How to complete this task: Set down every entry again exactly as it stands below.

--- Exercise data ---

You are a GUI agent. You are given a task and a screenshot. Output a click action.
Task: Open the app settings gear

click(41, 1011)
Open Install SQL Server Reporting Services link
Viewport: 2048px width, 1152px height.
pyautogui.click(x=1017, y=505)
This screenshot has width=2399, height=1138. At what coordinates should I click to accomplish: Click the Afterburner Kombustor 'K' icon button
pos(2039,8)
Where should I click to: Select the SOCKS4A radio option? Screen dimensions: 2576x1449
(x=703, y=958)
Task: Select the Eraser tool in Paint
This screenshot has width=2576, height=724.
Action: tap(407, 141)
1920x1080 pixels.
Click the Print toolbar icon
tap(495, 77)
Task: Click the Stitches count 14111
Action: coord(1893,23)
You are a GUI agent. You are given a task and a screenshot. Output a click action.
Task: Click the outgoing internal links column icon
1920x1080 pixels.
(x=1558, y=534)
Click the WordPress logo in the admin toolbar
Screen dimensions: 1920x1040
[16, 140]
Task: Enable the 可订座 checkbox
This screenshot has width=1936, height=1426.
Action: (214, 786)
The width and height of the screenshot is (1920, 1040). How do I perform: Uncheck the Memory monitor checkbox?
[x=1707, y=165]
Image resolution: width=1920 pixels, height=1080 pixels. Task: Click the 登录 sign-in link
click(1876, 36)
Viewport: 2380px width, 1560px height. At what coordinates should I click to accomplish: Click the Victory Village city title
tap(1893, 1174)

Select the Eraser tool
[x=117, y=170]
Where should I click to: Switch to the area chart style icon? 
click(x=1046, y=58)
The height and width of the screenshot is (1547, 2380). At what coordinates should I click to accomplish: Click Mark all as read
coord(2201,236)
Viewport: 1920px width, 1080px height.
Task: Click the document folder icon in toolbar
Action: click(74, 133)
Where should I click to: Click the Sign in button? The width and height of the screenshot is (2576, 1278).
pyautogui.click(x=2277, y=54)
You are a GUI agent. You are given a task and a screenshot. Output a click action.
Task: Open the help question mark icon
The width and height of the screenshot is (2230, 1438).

---

Result of the task:
You are a GUI agent. You are given a task and a screenshot. Output a click action.
Task: Open the app settings gear

click(41, 1011)
Open Install SQL Server Reporting Services link
Viewport: 2048px width, 1152px height.
pyautogui.click(x=1017, y=505)
This screenshot has width=2399, height=1138. At what coordinates should I click to accomplish: Click the Afterburner Kombustor 'K' icon button
pos(2039,8)
Where should I click to: Select the SOCKS4A radio option? Screen dimensions: 2576x1449
(x=703, y=958)
Task: Select the Eraser tool in Paint
This screenshot has width=2576, height=724.
Action: tap(407, 141)
1920x1080 pixels.
Click the Print toolbar icon
tap(495, 77)
Task: Click the Stitches count 14111
Action: coord(1893,23)
You are a GUI agent. You are given a task and a screenshot. Output a click action.
Task: Click the outgoing internal links column icon
1920x1080 pixels.
(x=1558, y=534)
Click the WordPress logo in the admin toolbar
Screen dimensions: 1920x1040
[16, 140]
Task: Enable the 可订座 checkbox
This screenshot has width=1936, height=1426.
Action: (214, 786)
The width and height of the screenshot is (1920, 1040). How do I perform: Uncheck the Memory monitor checkbox?
[x=1707, y=165]
Image resolution: width=1920 pixels, height=1080 pixels. Task: Click the 登录 sign-in link
click(1876, 36)
Viewport: 2380px width, 1560px height. At what coordinates should I click to accomplish: Click the Victory Village city title
tap(1893, 1174)

Select the Eraser tool
[x=117, y=170]
Where should I click to: Switch to the area chart style icon? 
click(x=1046, y=58)
The height and width of the screenshot is (1547, 2380). At what coordinates should I click to accomplish: Click Mark all as read
coord(2201,236)
Viewport: 1920px width, 1080px height.
Task: Click the document folder icon in toolbar
Action: click(74, 133)
Where should I click to: Click the Sign in button? The width and height of the screenshot is (2576, 1278).
pyautogui.click(x=2277, y=54)
You are a GUI agent. You are given a task and a screenshot. Output a click action.
Task: Open the help question mark icon
The width and height of the screenshot is (2230, 1438).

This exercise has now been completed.